I had a student who wrote so painfully slow, and was yet so pleased with his work, and completely oblivious to the fact that he was several words behind everyone else. His handwriting didn’t account for the extra time and apparent carefulness he had to use. It was still barely legible. He was also warm and caring toward everyone, had a flair for drama, and was a terrific storyteller with a great imagination. But he needs an accommodation if he’s expected to do all that’s required in school and expand his talents.
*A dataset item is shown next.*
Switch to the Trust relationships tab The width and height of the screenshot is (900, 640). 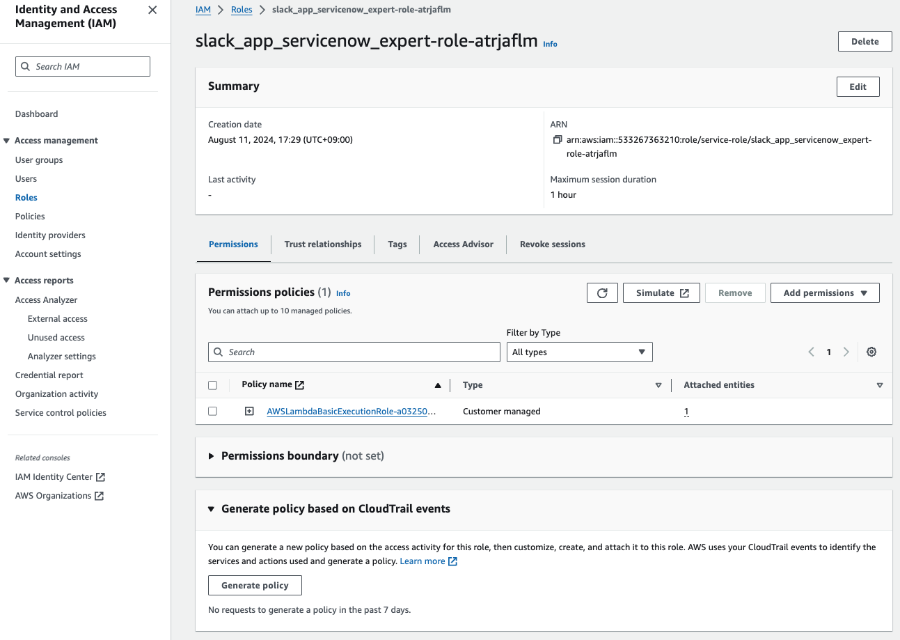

One of the best ways to accommodate this child is to teach him how to simplify. The iPad is one way to do that. If most of his work can be completed on the iPad, there’s no more need for a pencil, binders, backpacks, folders, stacks of paper, worksheets, or crayons, or handwriting. By combining all of that into one device, you free the student to explore his strengths. The executive functioning energy he was previously spending on all of this stuff, is now liberated to be used on drama, or art, or storytelling, or any of the other various talents the child has.

Maybe you’re thinking that the device is an easy way out, and that this kid just has to learn how to manage lots of stuff. “How will he survive at college? Or on his own as an adult”?

This kid will survive better at college knowing how to simplify his life. He will have learned that it’s okay to not have a ton of stuff. His accommodation may be that he only has three shirts instead of 15, because managing those three shirts exacts only as much energy as he’s willing to sacrifice to stuff. Being able to take all of his notes on a device, and keep track of them by date, time or location, as one can with Apple and Android devices, will make it easier for him to find stuff, than if he were searching across six different binders, textbooks, and stacks of notes.

“But what if he forgets or loses his iPad?”

It could happen. But the kid who knows himself well, and has been taught early how to deal with his executive functioning deficits, can protect himself against this by using one of many useful functions offered by these devices. For example: Apple offers a service whereby your iPad can constantly be sending a GPS signal with a unique signature that can be found by another device. You can also back up all of your data to the cloud so if your iPad is lost, your school assignments, photos, music, notes and browsing history are still there for you.

I hope this was useful, and would love to hear other ways devices are helping your students with executive functioning trouble.